My sources tell me that Inzamam has been throwing his weight around as chief selector before and during Pakistan’s miserable World Cup campaign.
At a time when fans and critics continue to tear apart the captaincy of Sarfraz Ahmed, reject the coaching skills of Mickey Arthur and rip apart players’ performance in the wake of a humiliating defeat against India, I might suggest that they start aiming at the elephant in the room.
Yes, I’m talking about Inzamam.
I’m not saying that Sarfraz, Arthur or players like Shoaib Malik and Hasan Ali aren’t responsible. They have done their share of damage to Pakistan’s cause but maybe a much lesser damage than Inzamam.
As chief selector, he is the man responsible for picking the likes of Malik, one of the biggest flops of this World Cup.
If things had stayed till that, one would have lived with it. After all chief selectors and the selection committees do make mistakes.
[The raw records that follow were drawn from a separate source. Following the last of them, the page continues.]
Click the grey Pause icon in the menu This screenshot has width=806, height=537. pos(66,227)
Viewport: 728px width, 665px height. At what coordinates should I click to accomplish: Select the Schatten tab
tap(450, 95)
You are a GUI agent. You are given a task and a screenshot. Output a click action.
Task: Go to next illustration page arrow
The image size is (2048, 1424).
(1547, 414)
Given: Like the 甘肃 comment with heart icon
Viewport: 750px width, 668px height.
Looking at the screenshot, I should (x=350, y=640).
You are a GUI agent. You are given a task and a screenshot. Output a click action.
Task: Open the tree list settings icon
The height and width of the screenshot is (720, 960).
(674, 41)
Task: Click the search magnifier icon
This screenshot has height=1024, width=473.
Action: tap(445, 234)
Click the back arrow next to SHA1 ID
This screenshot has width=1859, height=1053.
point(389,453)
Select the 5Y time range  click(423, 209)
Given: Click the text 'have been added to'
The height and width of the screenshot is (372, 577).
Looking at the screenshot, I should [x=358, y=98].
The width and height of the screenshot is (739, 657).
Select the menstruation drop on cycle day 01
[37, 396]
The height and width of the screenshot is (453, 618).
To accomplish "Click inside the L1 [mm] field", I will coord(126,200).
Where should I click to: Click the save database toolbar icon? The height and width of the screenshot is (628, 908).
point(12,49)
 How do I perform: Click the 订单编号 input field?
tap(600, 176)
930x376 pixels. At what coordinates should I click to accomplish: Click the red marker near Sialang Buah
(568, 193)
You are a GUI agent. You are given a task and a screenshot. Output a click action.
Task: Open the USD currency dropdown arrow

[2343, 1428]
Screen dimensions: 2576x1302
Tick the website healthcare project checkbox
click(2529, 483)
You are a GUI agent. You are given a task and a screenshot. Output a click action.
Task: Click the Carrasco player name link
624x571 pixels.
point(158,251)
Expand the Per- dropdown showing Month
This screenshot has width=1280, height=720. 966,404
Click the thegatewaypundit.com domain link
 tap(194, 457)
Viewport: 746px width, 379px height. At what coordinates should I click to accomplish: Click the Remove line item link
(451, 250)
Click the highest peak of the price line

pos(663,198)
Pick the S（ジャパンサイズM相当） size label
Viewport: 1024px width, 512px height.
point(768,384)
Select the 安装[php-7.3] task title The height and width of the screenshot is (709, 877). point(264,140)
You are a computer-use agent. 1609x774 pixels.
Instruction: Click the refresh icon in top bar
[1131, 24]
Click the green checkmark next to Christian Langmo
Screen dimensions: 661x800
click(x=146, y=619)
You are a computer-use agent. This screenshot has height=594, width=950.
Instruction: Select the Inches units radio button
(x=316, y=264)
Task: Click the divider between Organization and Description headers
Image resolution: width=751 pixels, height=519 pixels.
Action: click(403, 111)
But Inzamam has been insistent that he would continue to call the shots. He travelled to England to be with the team and has been playing a key role in decision-making ever since his arrival. The fact that both Sarfraz and Arthur aren’t strong characters have helped Inzamam take control.
The situation isn’t much different from the past when Inzamam was Pakistan’s captain in 2006-7. According to a former Pakistan Cricket Board (PCB) official, who occupied a key position during that time, Inzamam had assumed near complete control of the decision-making concerning the national team.
“Inzamam is a very dominating kind of a man. He is autocratic and has severe likes and dislikes,” the official, who requested anonymity, told ‘The News’ following Pakistan’s 89-run defeat against India at Old Trafford on Sunday.
“He used to totally dominate the then chairman of the Board, Shaharyar Khan. He used to call the shots. It seems that history is repeating itself now.” He added.
It probably is.
According to my sources in the Pakistan team, most of the players are unhappy with the sort of influence Inzamam yields when it comes to important calls like finalizing the playing eleven for a particular game.
“Inzamam likes to throw his weight around. The worst part is that both Arthur and Sarfraz have almost caved in,” said a source.
Inzamam is certainly the sort of character who would act in such an autocratic manner. He was the team’s captain back in 2008 when Pakistan became the first country in Test history to forfeit a match. It’s an open secret that he was chiefly responsible for the fiasco. He was at the helm of Pakistan’s worst-ever World Cup campaign, when the team crashed at the first hurdle following a stunning defeat against minnows Ireland back in 2007.
Now, he is at the forefront of another disappointing World Cup campaign by Pakistan. He shouldn’t have been allowed to play such a role by the PCB.
There is certainly disharmony in the Pakistan dressing room and one of the key reasons behind it is Inzamam’s presence. The team manager, Talat Ali Malik, who is a former Pakistan cricketer, doesn’t even talk to Inzamam. There are several other players, who would prefer if the chief selector would just leave the team on its own and perhaps head for home.
Now facing a much-win situation in their remaining four World Cup games, Pakistan could be better off if they are spared Inzamam’s presence. Whether that happened remains to be seen.